It was through Normand that Durfee learned of Arbuckle’s troubles in San Francisco when Normand tried to reach Durfee by telephone and got Durfee’s sister Marie instead. The latter promptly wired Durfee, who was vacationing with their mother on Martha’s Vineyard. Durfee was on the green of an ocean-side golf course when she received the telegram and undoubtedly understood the likely impact on her own lifestyle and tenuous career.

When reporters located her, Durfee was back in the spotlight for the first time in years and played her role as Mrs. Arbuckle in a way far different from that of being in her husband’s shadow at Keystone. She relished the attention and assumed a kind of maternal authority over her long wayward husband, making it known that she and Arbuckle’s mother-in-law would depart for San Francisco without delay.

“I have not been reading the newspapers,” Durfee told a reporter while packing a suitcase in their apartment at W. 97th Street and Riverside Drive. But she certainly knew more than she let on. Sticking to the faithful wife script, Durfee continued. “Roscoe Arbuckle is just a big, lovable pleasure loving, over grown boy, whose success and prosperity have been a little too much for him, but he is not guilty of the hideous charge made against him in San Francisco.”

Durfee had nothing to say about Rappe, at least nothing that was or could be printed. She also didn’t let on that she had been in communication—not with Arbuckle himself—but with his lawyers, Milton Cohen and Frank Dominguez, and, perhaps, with Lou Anger and others about shoring up Arbuckle’s deteriorating public image. This wouldn’t be a passive role for her. Whether at her suggestion or another’s, Durfee pledged to gather information on Rappe’s earlier life during the layover in Chicago.

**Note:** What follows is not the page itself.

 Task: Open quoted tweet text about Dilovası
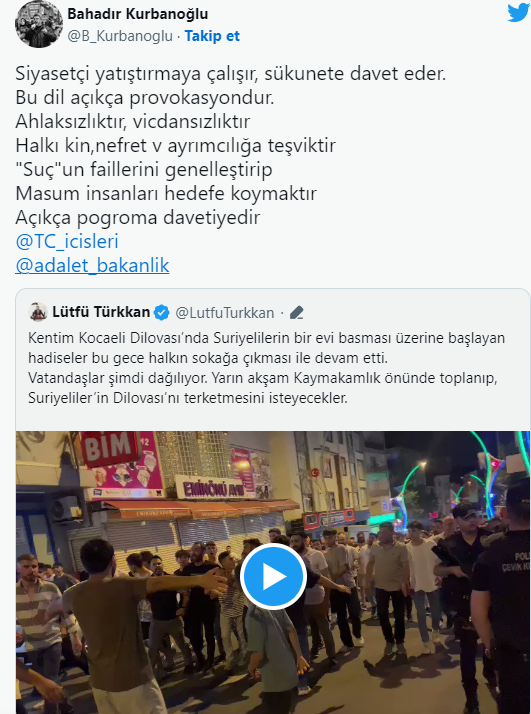[x=266, y=368]
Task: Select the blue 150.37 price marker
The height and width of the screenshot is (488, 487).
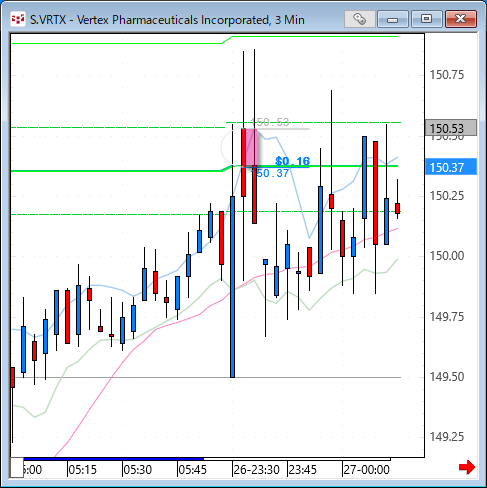Action: click(451, 167)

“I felt intuitively that my husband was not guilty of murder—anyone who knows him will tell you that,” Durfee continued, still in her apartment living room. “Why, already I’ve received many letters and telegrams from friends in the theatrical world, each expressing that he could not be guilty of the impossible charges.”

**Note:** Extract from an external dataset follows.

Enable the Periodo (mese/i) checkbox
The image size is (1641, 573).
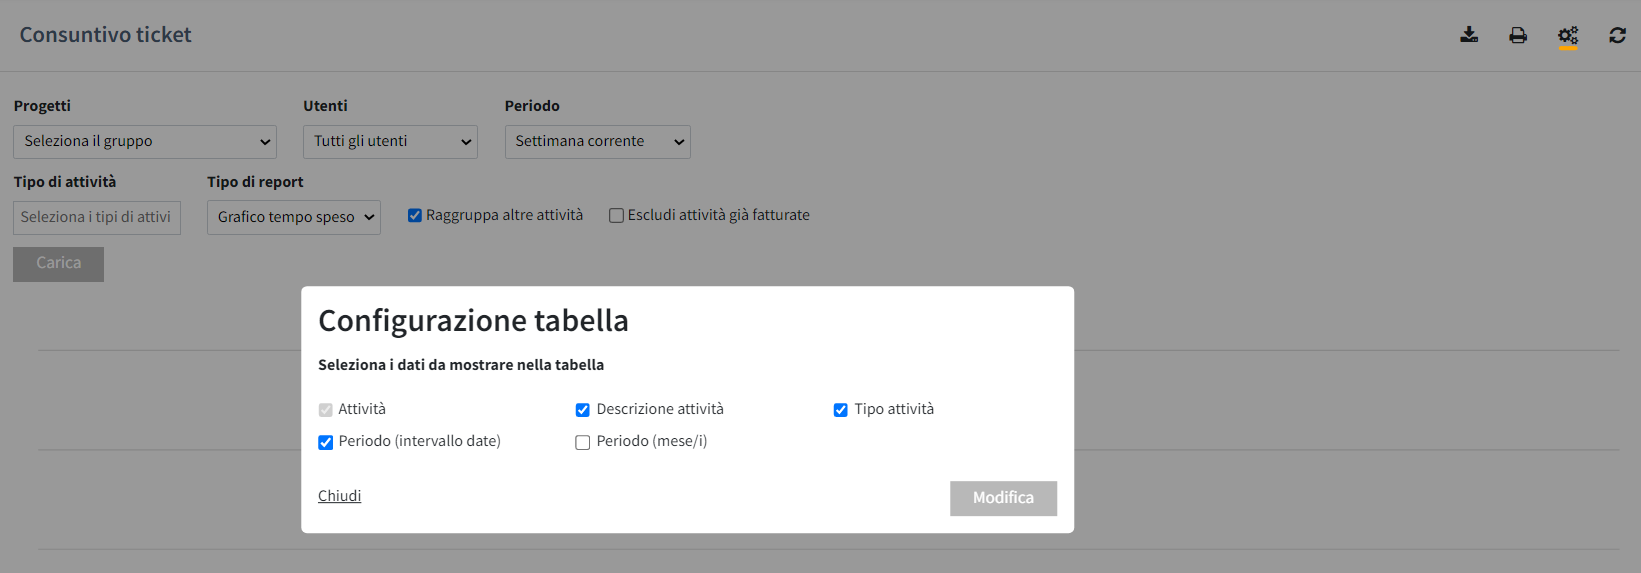582,442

There was only one point where Durfee didn’t censor herself, recalling the low company Arbuckle kept, which was, apparently, a sore point with her. “My husband has hundreds—thousands of friends. Some of the messages I’ve received came from gangsters and ‘roughnecks,’ who worked with him in pictures, but most of them were well-known actors and actresses.” Of these, only Mabel Normand was mentioned by name.

When asked about her living so far from Arbuckle, Durfee attributed it to their having married young. “Five years ago,” Durfee said of their estrangement, “we agreed to disagree.”

Minta Durfee and Roscoe Arbuckle tête-à-tête in September 1921 (San Francisco Library)

Before dismissing the press, Minta Durfee also commended Arbuckle for the recent gift of a new town car and the generous monthly allowance he gave her, which freed her from having to find work. That’s not to suggest she was content not working. In 1920 and ’21, she appeared in five two-reelers for Rialto Productions with their now ironic titles—Wives’ Union; He, She and It; When You Are Dry; Whose Wife?; and That Quiet Night—shot in nearby Providence, Rhode Island. Prominently billed in trade magazines as the “Minta Durfee Series,” the comedies were advertised with “Mrs. Roscoe Arbuckle.” Meanwhile, gossip columnists, who rarely mentioned her being Mrs. Arbuckle over the previous three years, began refreshing the public’s memory of her status in early 1921. One of the more waggish made light of their living arrangement as “fashionable.”

On Wednesday evening, September 14, Durfee and her mother boarded the New York Central’s Twentieth Century Limited, at Grand Central Station. Mabel Normand was there to see them off and seconded Durfee’s assertion that Arbuckle was innocent. The next morning, Durfee stepped off the train in Gary, Indiana, where she and her mother were whisked away by “detectives” and driven into Chicago. These men were likely private investigators working for Albert Sabath, a Chicago attorney who had been engaged by Milton Cohen and who was a close friend of Rappe’s former boyfriend, Harry Barker. Durfee spent the next ten hours “interviewing acquaintances” and “calling on friends of Miss Rappe.” How Durfee found these friends is a mystery. But she likely had help from Sabath, who knew a lot about Rappe through Barker.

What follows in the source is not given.